Rhectocraspeda periusalis

Scientific classification
- Kingdom: Animalia
- Phylum: Arthropoda
- Class: Insecta
- Order: Lepidoptera
- Family: Crambidae
- Genus: Rhectocraspeda
- Species: R. periusalis
- Binomial name: Rhectocraspeda periusalis (Walker, 1859)
- Synonyms: Botys periusalis Walker, 1859; Pilemia periusalis; Rhectocraspeda perfusalis; Pilemia deformalis Möschler, 1882; Rapoona tristis Hedemann, 1894;

= Rhectocraspeda periusalis =

- Authority: (Walker, 1859)
- Synonyms: Botys periusalis Walker, 1859, Pilemia periusalis, Rhectocraspeda perfusalis, Pilemia deformalis Möschler, 1882, Rapoona tristis Hedemann, 1894

Species of moth

Rhectocraspeda periusalis, the eggplant webworm moth, is a moth in the family Crambidae. It was described by Francis Walker in 1859. It is found in the West Indies and from the United States, where it has been recorded from Florida, North Carolina, Ohio, Oklahoma, South Carolina and Tennessee, south through Mexico and Central America (including Costa Rica, Honduras and Panama) to South America, including Ecuador, Brazil, Guyana, Trinidad and Tobago and Suriname.

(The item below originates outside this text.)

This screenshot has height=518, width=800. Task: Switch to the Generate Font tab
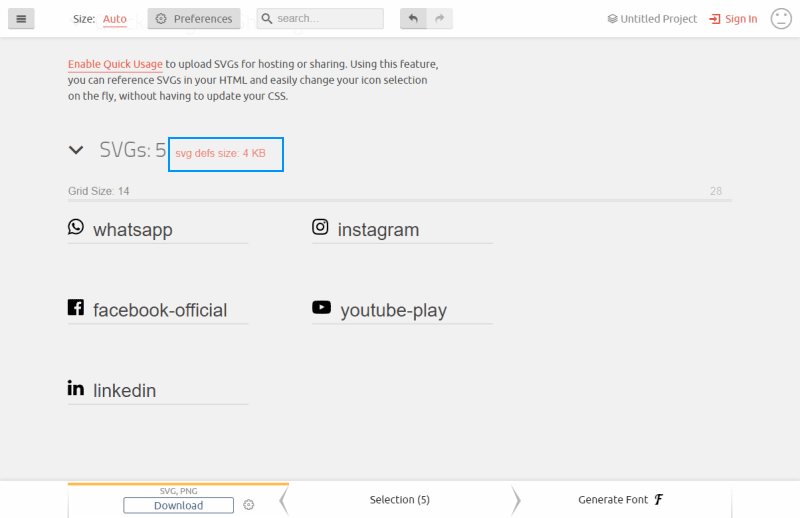click(620, 499)
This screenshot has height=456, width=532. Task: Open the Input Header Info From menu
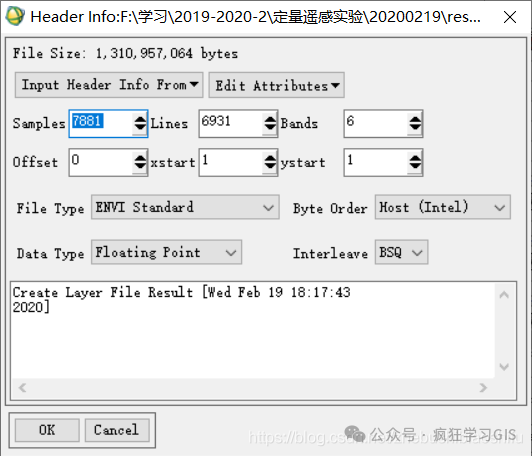pyautogui.click(x=109, y=85)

The length of the forewings is 8.2-9.7 mm for females and 9.5–10 mm for males. Adults are sexually dimorphic. Adults have been recorded on wing year-round.

The larvae feed on Capsicum annuum, Nicotiana tabacum, Solanum hirtum, Solanum lycopersicum, Solanum melongena, Solanum nigrum and Solanum torvum. They reach a length of about 20 mm.